The government has pledged to cut rising deficits, but has also signaled its intention to issue as much as US$10.5bn in both the local and international markets next year.
“We will issue next year for sure,” Valdes said at a press event. “We might even issue this year, if the markets behave okay.”
The government plans to finance the growing deficit through more debt sales, pushing central government debt to 25.5% of GDP next year - its highest level in more than two decades, according to Moody’s.

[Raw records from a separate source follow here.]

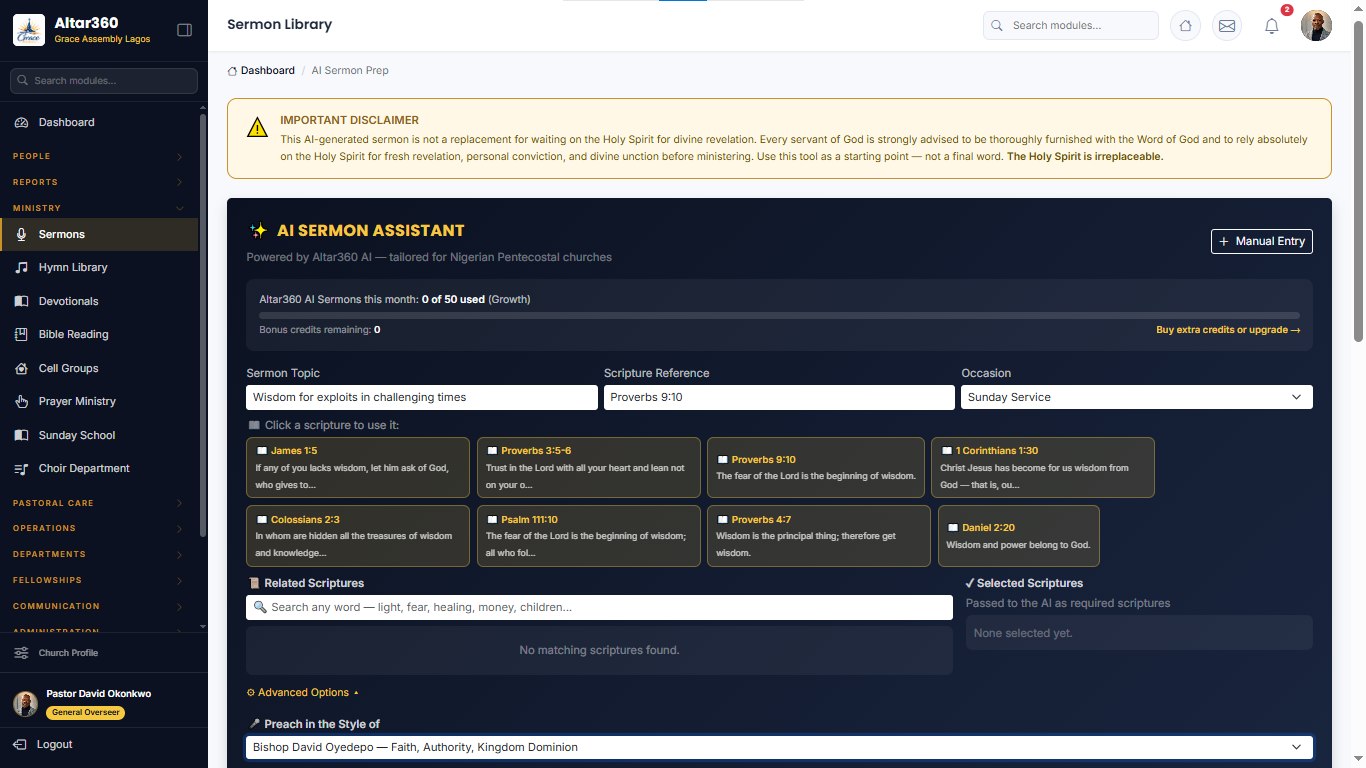Collapse the Advanced Options section
1366x768 pixels.
click(x=302, y=692)
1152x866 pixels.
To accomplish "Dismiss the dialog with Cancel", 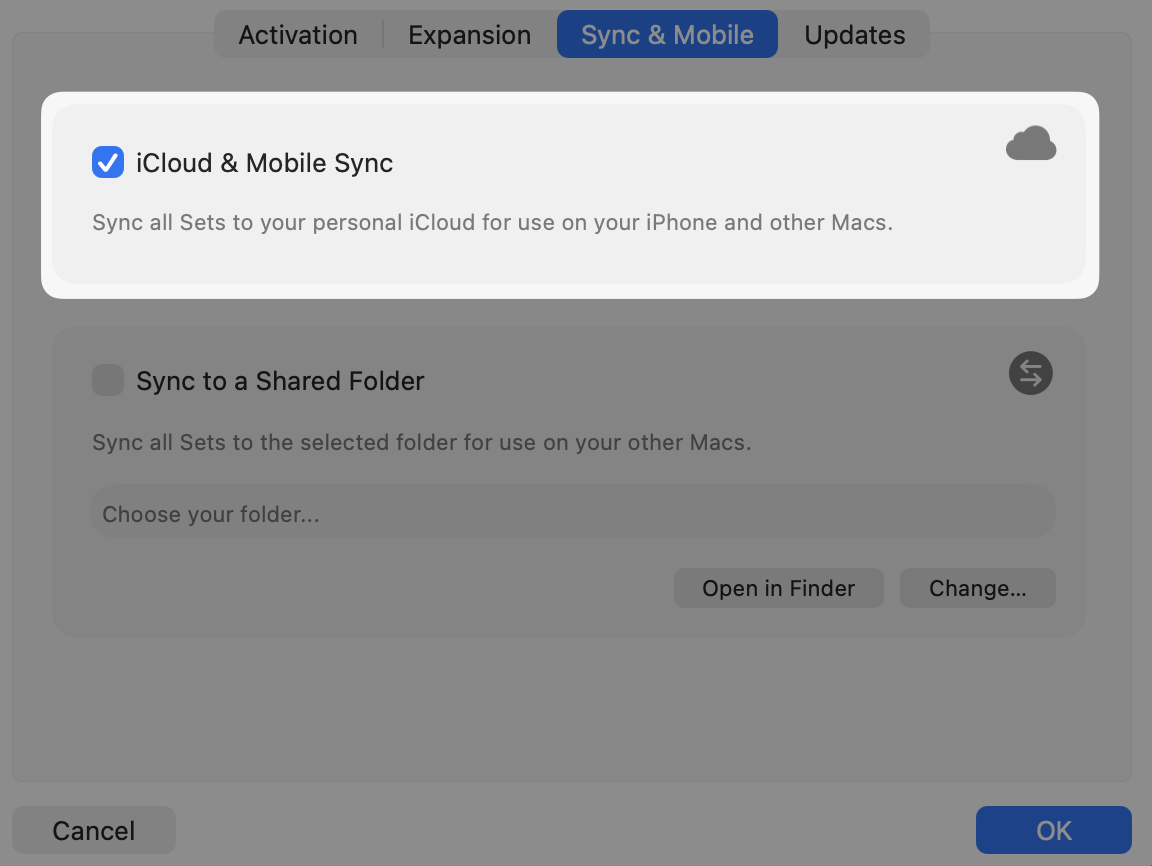I will click(x=94, y=831).
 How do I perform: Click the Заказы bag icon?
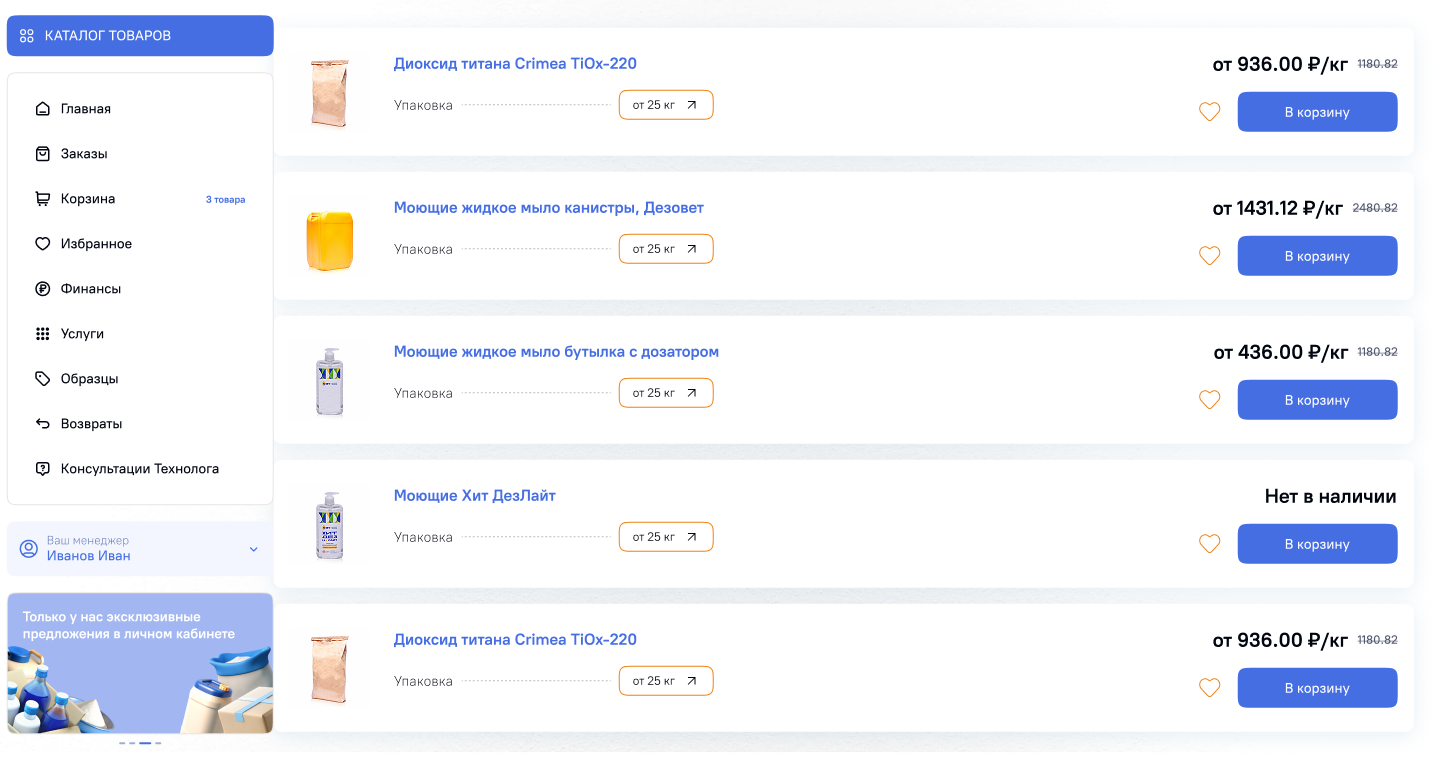(x=42, y=154)
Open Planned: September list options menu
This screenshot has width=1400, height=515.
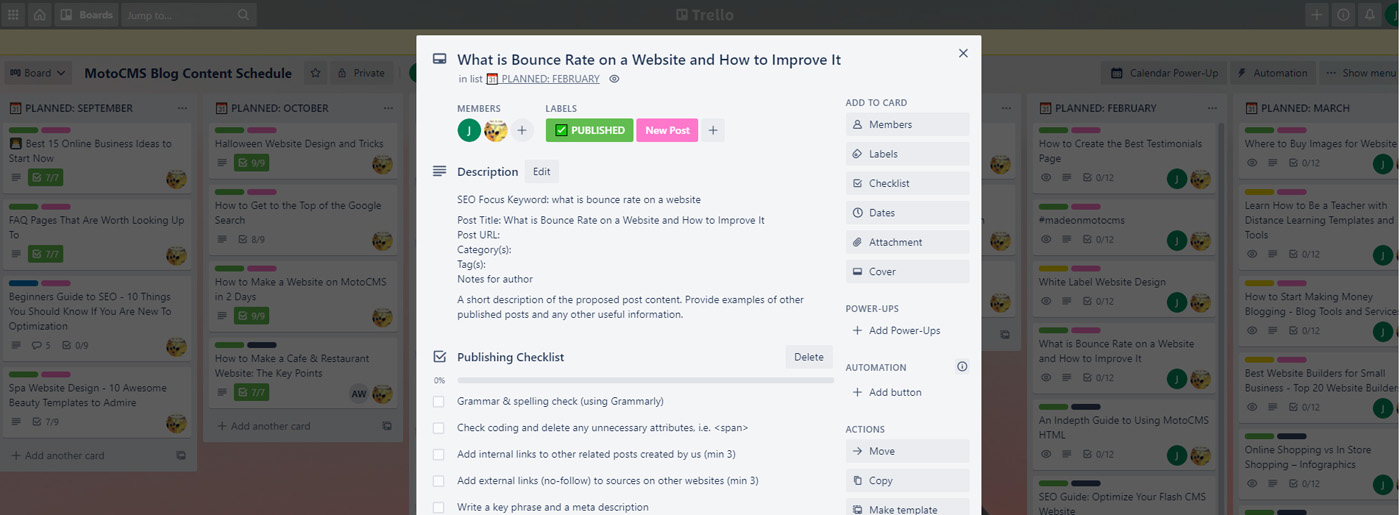click(181, 108)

Chile, rated Aa3/AA-/A+, has been hit by weaker commodity prices, particularly copper, of which it is the world’s largest exporter.
Valdes, who has been finance minister since May 2015, is making efforts to contain the widening fiscal deficit, which the government expects to hit 3.2% of GDP this year, up from initial forecasts of 2.9%.
GDP growth is expected to slow to 1.75% in 2016, according to the government, its weakest expansion since the 2009 recession. Next year growth is tipped to hit 2.25%.
Chile, which remains the highest rated country in Latin America, has seen US Treasury spreads on its US$1.35bn 3.125% 2026 bond shrink to 87.9bp from 130bp when the bond was issued in January.